Geloofwaardigheid en eenheid binnen joods Nederland – door rabbijn Lody B. van de Kamp (BEd.)
Bijna vergane teksten op de eeuwenoude grafstenen toonden de tand des tijds op de oude Joodse begraafplaats. Omgevallen bomen, verwilderde struiken en grijze stenen brokstukken vertelden over het rijke verleden van deze dodenakker, recht tegenover het statige Vredespaleis in de Haagse residentie.
Het moment was gekomen om de aanslag die de loop van de geschiedenis op dit unieke plekje aan de rand van de Scheveningse duinen pleegde een halt toe te roepen. Er moest gerestaureerd worden.
Zo werd een comité voor dit project gevormd waarvan ook de Haagse Orthodox Joodse Gemeente als eigenaar van de begraafplaats onderdeel uitmaakte.

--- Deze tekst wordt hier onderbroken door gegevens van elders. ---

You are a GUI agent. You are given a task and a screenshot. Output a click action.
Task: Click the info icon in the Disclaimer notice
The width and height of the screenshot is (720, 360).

De Haags Liberaal Joodse Gemeente had zich jaren daarvoor al afgezonderd van de gevestigde Joodse gemeenschap. Niet alleen voor de levenden maar ook voor haar doden. In het nabijgelegen Rijswijk had zij een eigen dodenakker ingericht.
Toen dan ook een van de vooraanstaande liberale voormannen zich aanmeldde om binnen het zo juist opgerichte comité van Haagse notabelen een plekje op te eisen viel zijn verzoek op dovemans oren.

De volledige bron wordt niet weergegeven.